Finding one's place in this expansive world of creative talent is not easy, especially as the work just keeps getting better and better. So I keep coming back to painting what I know: the world around me, the people I love-and realizing that maybe it's not popular or trendy right now but it's honest. I have learned to embrace my own unique story in all its beauty and ugliness and its moments of pain and bliss.
So... any advice I have on getting established in one's art career, I offer from my own personal experience. It may or may not work for you, but it's something to consider. Here is a basic and ever-growing checklist of things that have helped me become a modestly successful artist (by the definition I've outlined above). 
  1. Banish fear.  If I could change anything about my path as an artist, it would be to have seized more opportunities... to be less shy when approaching and meeting other artists, to ask more questions, and to stop being so darn afraid! Don't allow fear to control your decision making, or worse... cause you NOT to make a decision. The greatest misfortune of all is to look back on your work and wonder what might have happened if you had seized the day instead of holding back out of fear. Fear causes us to miss opportunities.
  2. Stop worrying about what people think. I'm still working on this one!
  3. Spend as much time at the easel as you can, even if you don't feel like it.

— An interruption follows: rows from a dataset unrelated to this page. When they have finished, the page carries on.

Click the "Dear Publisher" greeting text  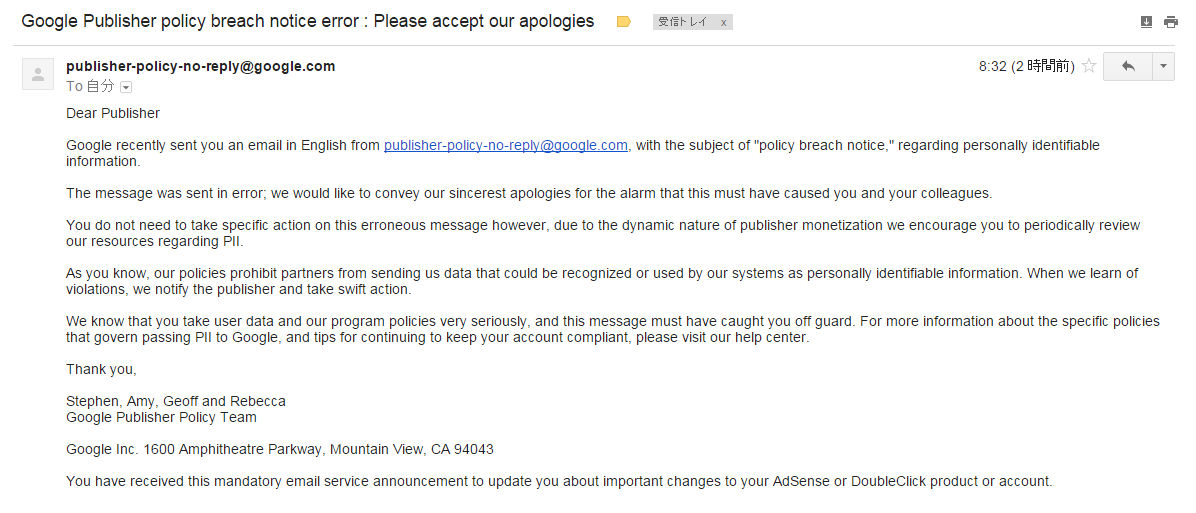pyautogui.click(x=113, y=113)

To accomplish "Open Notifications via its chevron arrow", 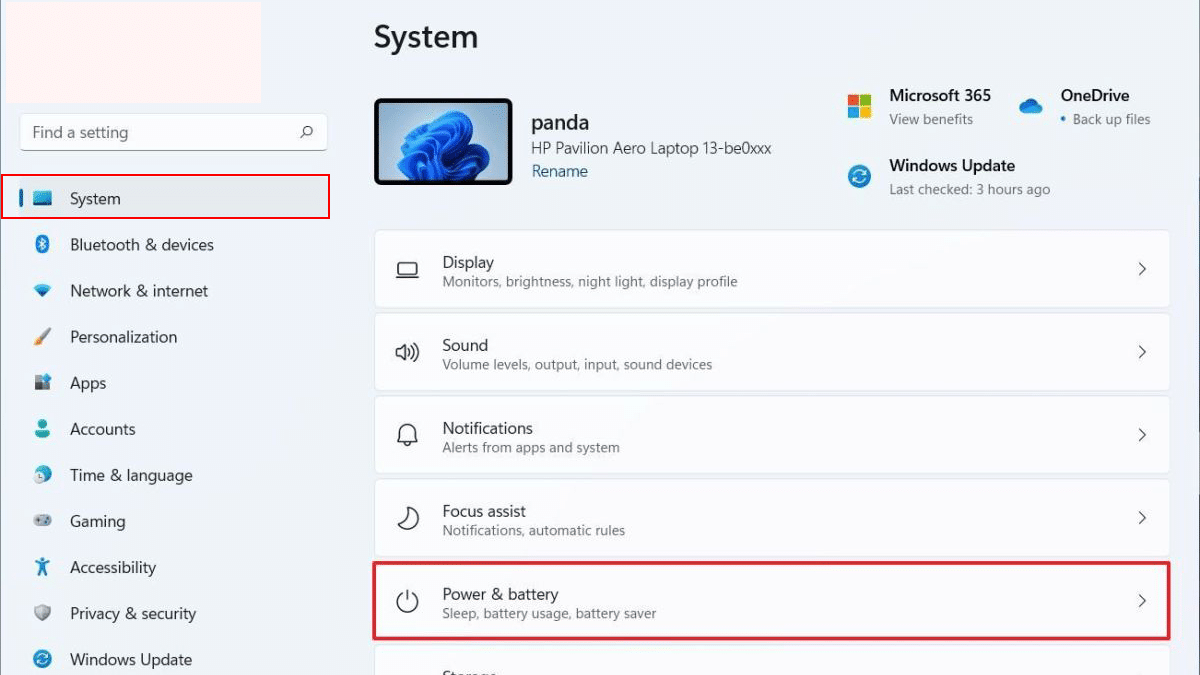I will (1142, 436).
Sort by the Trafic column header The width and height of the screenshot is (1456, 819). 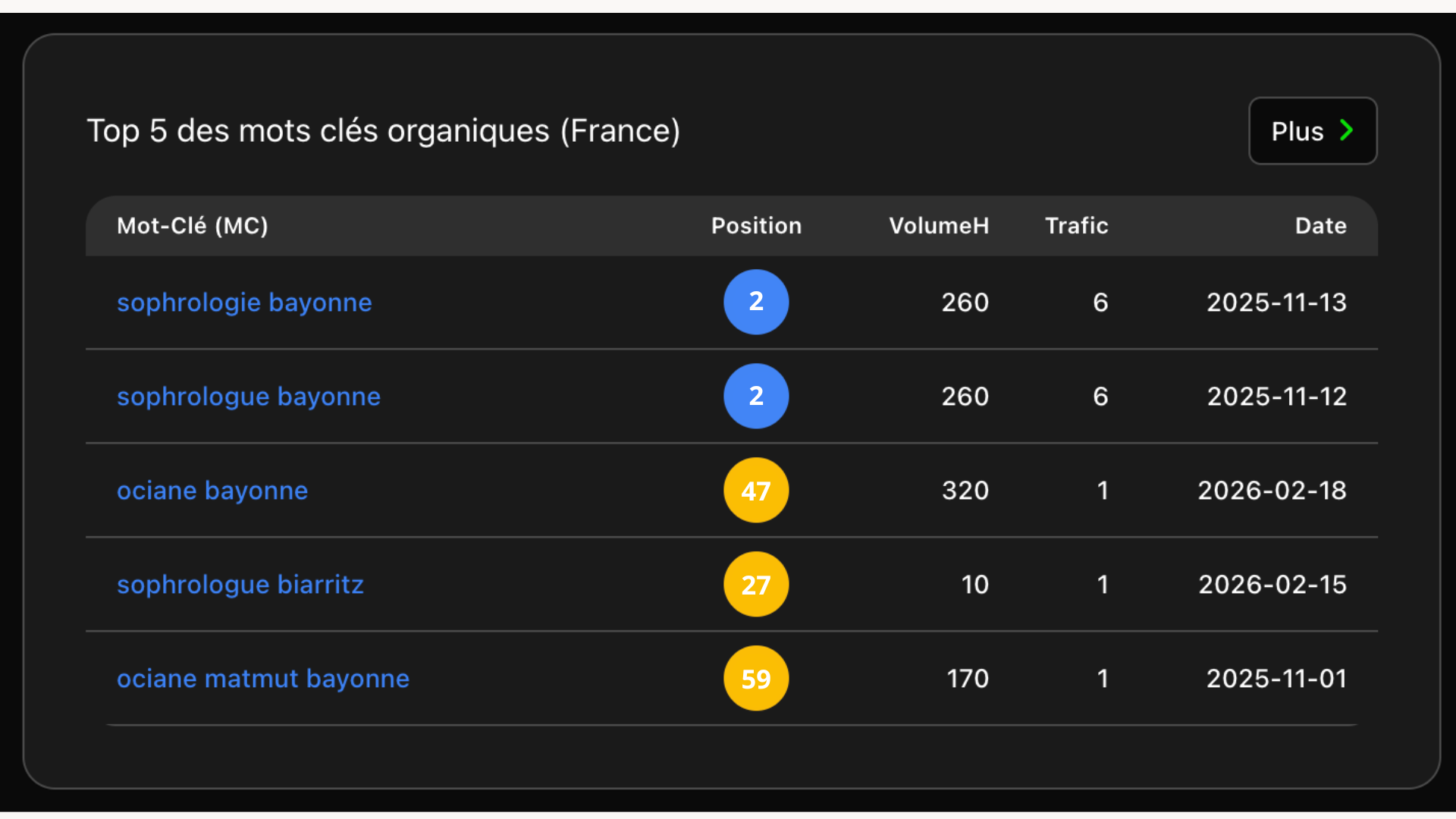tap(1077, 226)
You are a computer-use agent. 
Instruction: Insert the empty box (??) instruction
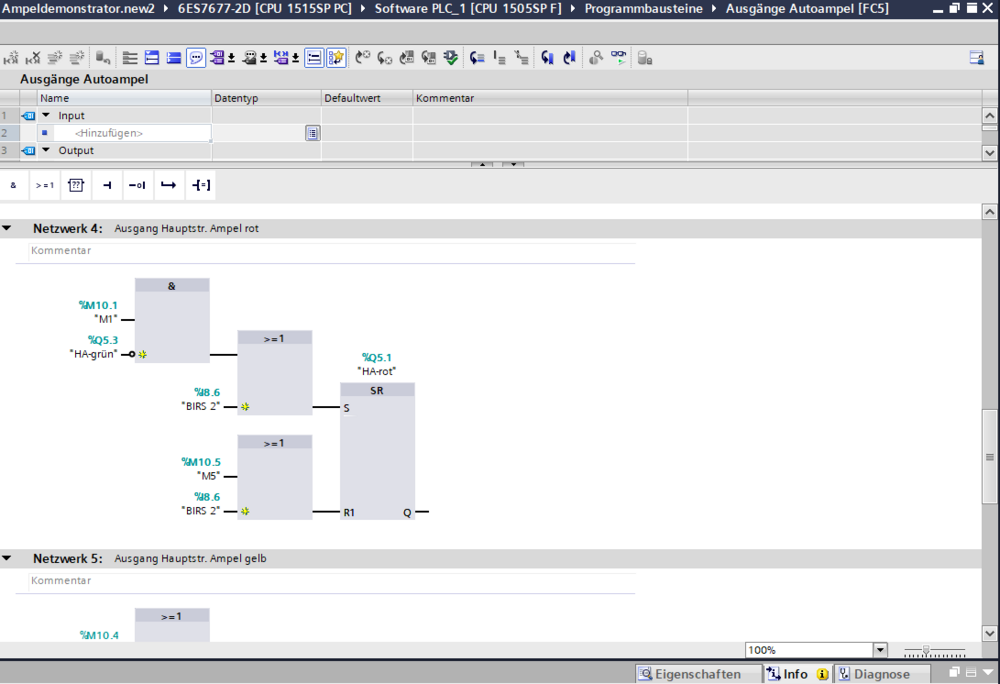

  4. Have a critical eye for your work. If something bothers you, don't let it slide. Does it have impact? (Visual or emotional or preferably both?) How does it read from across the room?
  5. Don't be afraid to take on commissions. Many times we're scared to put ourselves out there, but commissions are the perfect opportunity to get paid to learn. Obviously they can be extremely challenging, but they are invaluable for adding to your technical and creative repertoire. Every commission that I've taken-or actually, every painting that I've done-whether bad or good, has led up to where I am today. For example, I never anticipated that I would become a mom, but previously to that I painted many children, and they were great practice for the work I do now.
  6. Get rid of the extras. I had to learn to let go of a lot of things that were sucking up my painting time, including TV, extraneous commitments, and even some toxic relationships that were holding me back.
  7. Have a strong support system/network. Much of our success depends on the support and belief of others: parents, mentors, friends, spouses, children, peers, etc.
  8. Take care of yourself. Eat right, exercise. Strengthen your mind and heart through Scripture reading, meditation, etc. Spend quality time with your loved ones.
  9. Paint or draw from life as often as possible. We may not be professional athletes, but if we want to be professional ARTISTS we have got to be at the top of our game, and life drawing is essentially the practice of artistic calisthenics.
  10. Don't spend all of your energy on things that will help you make money. If your primary focus is on the quality of your work, money will follow eventually.
  11. Become comfortable with promoting yourself and your work. In this day and age, no one is going to do that for you.
Anna and her daughter, Cecelia, in Anna's studio in Westminster, Colorado

One more thing: the "appearance" of success is very different from real success, and also very dangerous. It's easy to see all the perfectly curated posts on social media and find yourself wondering, "Why doesn't my life and art look that good?"  I can guarantee that every single one of those artists has bad painting days, moments of self doubt, and days where they don't paint at all. Don't worry about it. At the end of the day, it is always about the work.  Pick up your brush and keep giving it your all, and you will reap the hard-earned benefits of a life defined by the pursuit of excellence.